То, что произошло в следующую секунду, Богдан будет вспоминать как страшный сон. Какая–то женщина, стоявшая через дорогу от писателя, внезапно заметила, как Безбожный пытается поднять с асфальта девушку, одетую в одно лишь ситцевое платье, да еще при этом очень тонкое.
— О господи, насилуют прямо в центре Москвы, — прокричала на всю улицу женщина, не упустив возможности ткнуть пальцем в писателя, с таинственной незнакомкой на руках. — Вы посмотрите, что творится, а еще с виду порядочный человек, а насилует школьницу! — продолжала кричать, как сумасшедшая, женщина, при этом хватая за шиворот мужиков и указывая им в сторону потенциального насильника.

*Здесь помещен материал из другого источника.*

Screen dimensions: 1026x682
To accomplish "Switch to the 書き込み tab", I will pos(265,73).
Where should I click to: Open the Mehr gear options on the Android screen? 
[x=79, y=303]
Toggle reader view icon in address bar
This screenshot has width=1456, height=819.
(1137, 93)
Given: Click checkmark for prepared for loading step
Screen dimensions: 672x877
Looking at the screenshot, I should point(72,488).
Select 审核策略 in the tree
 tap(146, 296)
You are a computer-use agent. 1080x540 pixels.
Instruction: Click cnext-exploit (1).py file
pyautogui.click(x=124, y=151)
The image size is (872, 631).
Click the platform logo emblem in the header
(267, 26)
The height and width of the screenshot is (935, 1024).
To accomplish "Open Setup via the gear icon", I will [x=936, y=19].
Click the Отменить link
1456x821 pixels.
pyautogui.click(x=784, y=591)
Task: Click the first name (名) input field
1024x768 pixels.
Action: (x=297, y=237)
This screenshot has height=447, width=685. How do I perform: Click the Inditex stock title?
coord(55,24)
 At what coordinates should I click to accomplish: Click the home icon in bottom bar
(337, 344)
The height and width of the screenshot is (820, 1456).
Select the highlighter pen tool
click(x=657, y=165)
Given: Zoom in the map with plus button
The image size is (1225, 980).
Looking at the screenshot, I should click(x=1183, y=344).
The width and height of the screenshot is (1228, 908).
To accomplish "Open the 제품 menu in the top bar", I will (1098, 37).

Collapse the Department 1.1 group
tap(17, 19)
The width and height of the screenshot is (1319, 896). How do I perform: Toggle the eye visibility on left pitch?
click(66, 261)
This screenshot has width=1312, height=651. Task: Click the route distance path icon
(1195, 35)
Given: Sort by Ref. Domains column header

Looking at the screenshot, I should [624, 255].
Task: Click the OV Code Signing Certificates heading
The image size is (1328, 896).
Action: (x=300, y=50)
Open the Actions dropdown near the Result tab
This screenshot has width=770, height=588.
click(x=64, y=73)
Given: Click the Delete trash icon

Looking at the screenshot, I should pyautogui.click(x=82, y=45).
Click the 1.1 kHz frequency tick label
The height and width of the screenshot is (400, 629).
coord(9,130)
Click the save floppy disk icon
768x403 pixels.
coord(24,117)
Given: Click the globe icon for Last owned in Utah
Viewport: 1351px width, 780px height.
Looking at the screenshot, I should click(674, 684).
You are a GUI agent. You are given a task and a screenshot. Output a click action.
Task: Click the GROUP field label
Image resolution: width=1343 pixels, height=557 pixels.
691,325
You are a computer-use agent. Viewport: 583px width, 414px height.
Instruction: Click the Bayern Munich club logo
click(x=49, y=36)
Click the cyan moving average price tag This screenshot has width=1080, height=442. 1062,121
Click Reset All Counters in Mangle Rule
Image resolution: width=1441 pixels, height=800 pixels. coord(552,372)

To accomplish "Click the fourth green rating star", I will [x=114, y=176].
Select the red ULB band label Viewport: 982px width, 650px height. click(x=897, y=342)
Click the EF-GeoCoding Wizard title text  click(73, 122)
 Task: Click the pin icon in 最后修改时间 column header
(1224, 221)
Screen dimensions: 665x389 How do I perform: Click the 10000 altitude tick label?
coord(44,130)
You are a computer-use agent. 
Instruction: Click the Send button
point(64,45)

Белоснежка не была похожа на школьницу, скорее на студентку театрального вуза, но разве эта имело сейчас какое–то значение? Богдан с ужасом смотрел на людей, в основном мужчин, которые уже бежали к нему. Именно в эту секунду перед писателем остановилось такси, где мужчина, не совсем русской наружности, произнес:
— Садись, вожу насильников и убийц. Вожу всех, кто платит мертвыми президентами или купюрами с тройкой нулей.
Богдан, с ужасом смотрел на желтый автомобиль, стоявший сейчас перед ним, но с еще большим ужасом он смотрел на мужиков, что с безумными глазами приближались к нему. Выбор у писателя был не большой: либо остаться на растерзание толпы, после чего долго им объяснять, что он не насильник, а девушке хотел просто помочь, либо на свой страх и риск сесть в такси, которое, конечно, может перевернуться, взорваться или просто врезаться в стену. Безбожный выбрал свой страх и риск. Затолкав Белоснежку на задние сидения машины, писатель сел рядом с водителем, который видя ситуацию, без промедления нажал на газ.
— Вах, красивая у тебя заложница, — смотря в стекло заднего вида, произнес таксист.
— Я не насильник, я просто хочу ей помочь, — пристегнув ремень и немного дрожа от страха, произнес писатель.
— Если не насильник, то зачем так нервничаешь?
— Я боюсь ездить в машинах, боюсь попасть в аварию, боюсь, что мы все скоро умрем, — обхватив своими руками колена, признался писатель, на что водитель звонко стал хохотать.
— Не бойся, пока за рулем Гиви, все будет хорошо. У меня еще никто не умирал, если не считать дядю Колю, но он уж был мертвый, когда садился в мое такси.
Слова водителя ни сколько не успокаивали Безбожного, который от страха даже закрыл глаза. Все его тело начинало жутко потеть, а про себя писатель даже начал читать молитву, пусть в бога после смерти жены не верил совсем.
— Так куда все–таки едим, не насильник? — не унимался Гиви, который внезапно стал еще и петь. — Черные глаза, самые прекрасные, черные глаза.
Писатель, который не мог сидя в автомобиле нормально соображать, назвал адрес своего дома, даже толком не думая, как представит детям девушку в бессознательном состоянии.
Когда наконец–то такси доехало до места назначения, писатель отдал водителю тысячу рублей и, покинув ненавистный автомобиль, забрал таинственную незнакомку, все еще находившуюся в обмороке. Богдан уже стал задумываться, а жива ли девушка, которую он взял на руки и которую понес в свою большую пятикомнатную квартиру, что находилась, чуть ли ни в центре Москвы.
— Слава богу, вы вернулись, — говорит Марья Анатолиевна, пятидесятилетняя соседка Богдана, которая сразу не замечает, девушку, что находится на руках писателя. — А это кто, Богдан Сергеевич? — тяжело дыша, и с неким неодобрением взирая на незнакомку, спросила женщина.
— Неважно, — произносит Безбожный, и, отодвигая от прохода весьма крупную Марью Анатольевну проскальзывает в квартиру. — А что значит «Слава богу»? Что–то случилось? — в голосе писателя слышится испуг, ведь он лучше всех знал своих детей, и знал, что способны они практически на все.
— Даже не знаю с чего начать, — пожимая плечами и многозначительно фыркая, говорит соседка, которую тут же перебивает детский визг, причем такой, что окна в квартире писателя, начинают вибрировать.